**SOURCE MATERIAL**
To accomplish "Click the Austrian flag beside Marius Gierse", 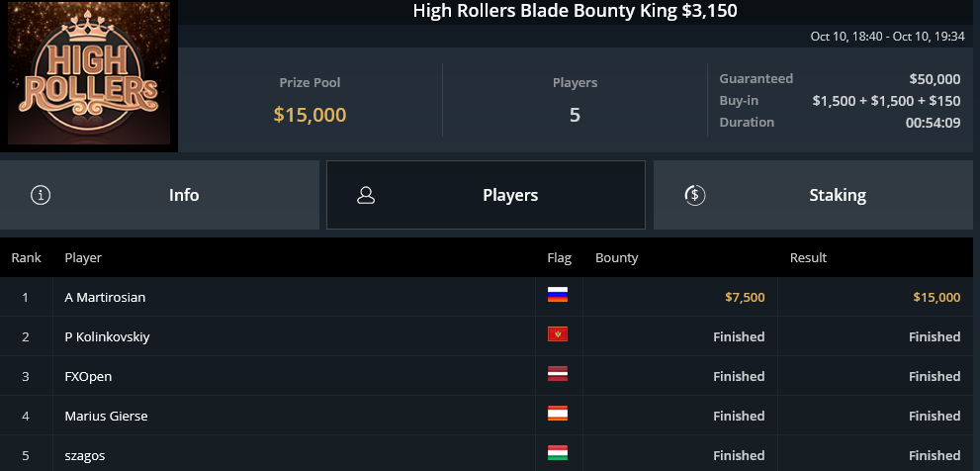I will [x=558, y=413].
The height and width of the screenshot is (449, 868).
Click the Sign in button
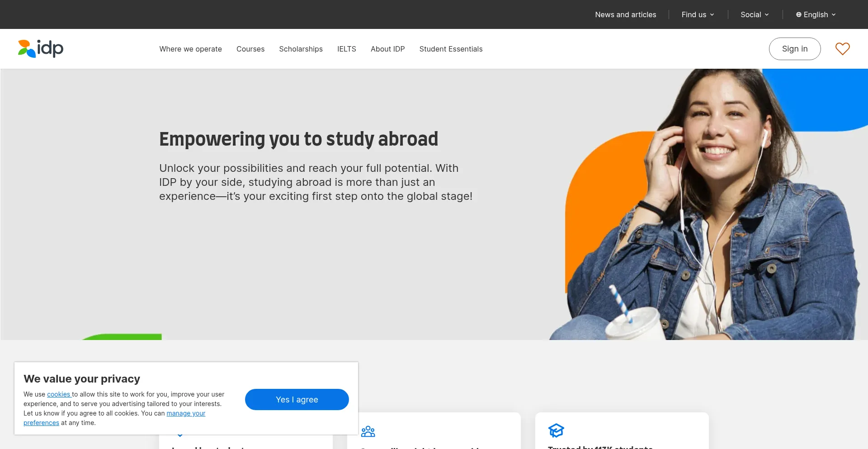(795, 49)
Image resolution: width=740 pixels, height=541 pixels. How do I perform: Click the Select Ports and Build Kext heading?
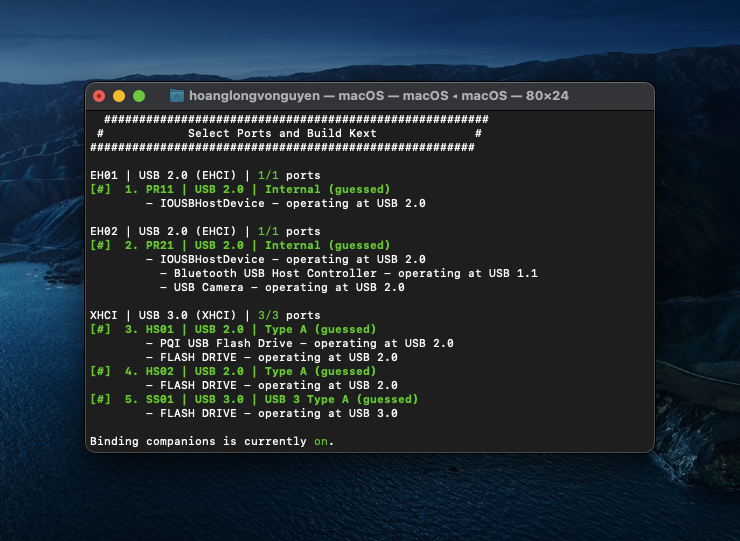[x=282, y=133]
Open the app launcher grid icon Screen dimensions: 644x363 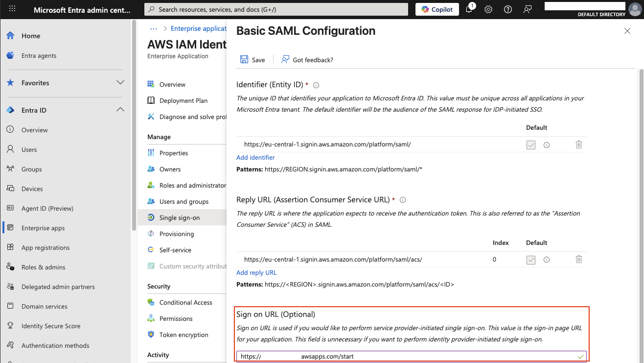[12, 9]
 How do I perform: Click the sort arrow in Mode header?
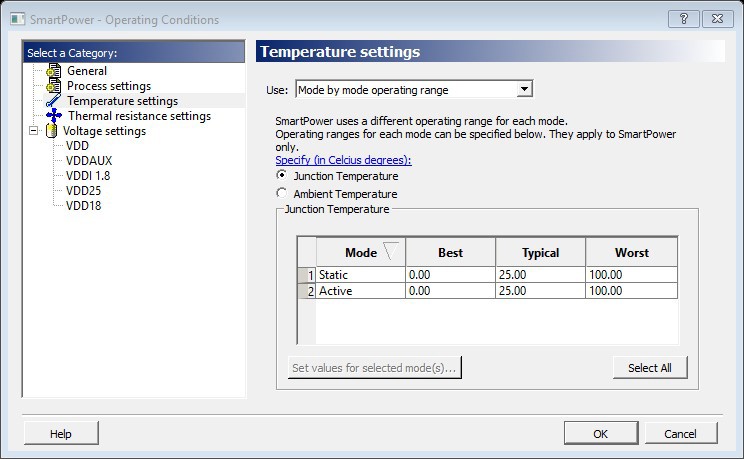(x=391, y=252)
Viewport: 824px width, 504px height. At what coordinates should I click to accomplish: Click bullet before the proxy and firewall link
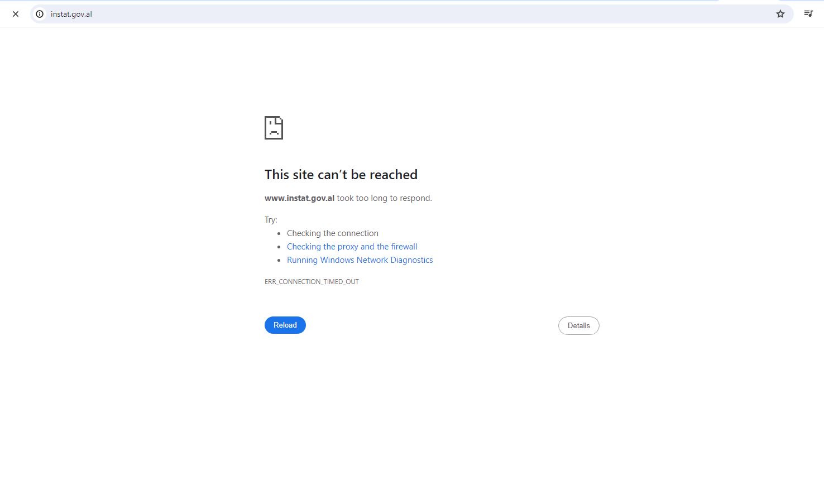click(x=279, y=247)
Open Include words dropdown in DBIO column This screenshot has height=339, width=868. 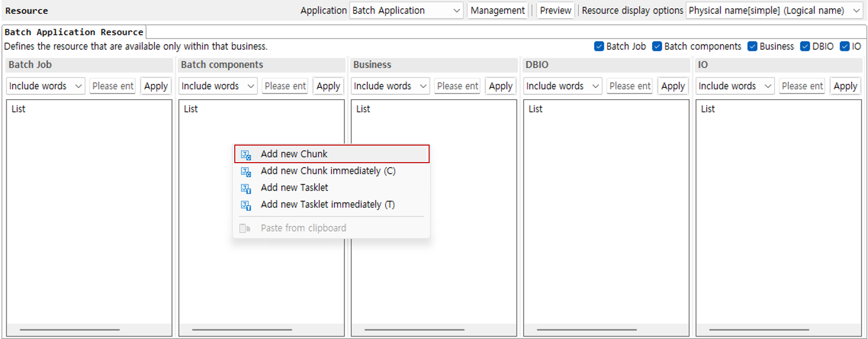click(562, 86)
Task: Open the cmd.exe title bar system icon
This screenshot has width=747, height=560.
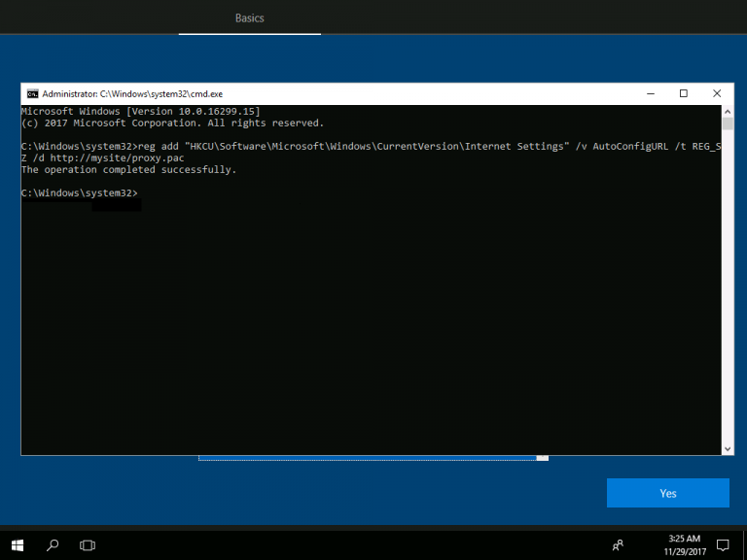Action: click(32, 93)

**WHAT THIS TASK INVOLVES**
The reply needs to repeat exactly the line containing "Task: Open the cmd.exe title bar system icon" and each line after it, through the final line of the entries above, and to skip the pictures.

**ANSWER TO THIS EXERCISE**
Task: Open the cmd.exe title bar system icon
This screenshot has width=747, height=560.
Action: click(32, 93)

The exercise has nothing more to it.